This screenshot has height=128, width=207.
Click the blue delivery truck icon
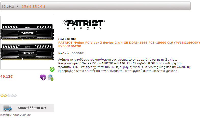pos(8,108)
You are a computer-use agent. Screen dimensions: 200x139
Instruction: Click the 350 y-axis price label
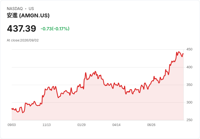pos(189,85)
═══
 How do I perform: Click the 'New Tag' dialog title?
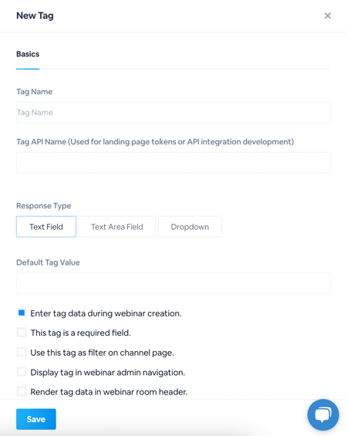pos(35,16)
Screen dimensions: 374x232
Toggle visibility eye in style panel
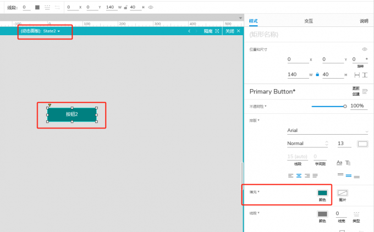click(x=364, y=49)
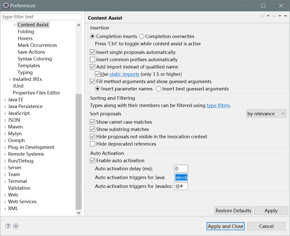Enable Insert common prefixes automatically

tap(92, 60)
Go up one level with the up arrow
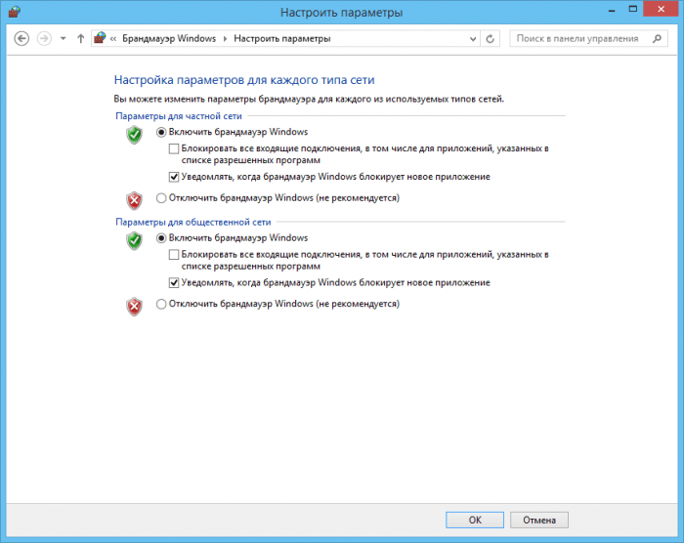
═══
● **Exercise aim**
Those lines of the records above that run from the one containing "Toggle visibility eye in style panel" through the one containing "Go up one level with the up arrow" should be returned exactly, with no pictures among them.

● **Written reply**
Toggle visibility eye in style panel
click(x=364, y=49)
Enable Insert common prefixes automatically

tap(92, 60)
Go up one level with the up arrow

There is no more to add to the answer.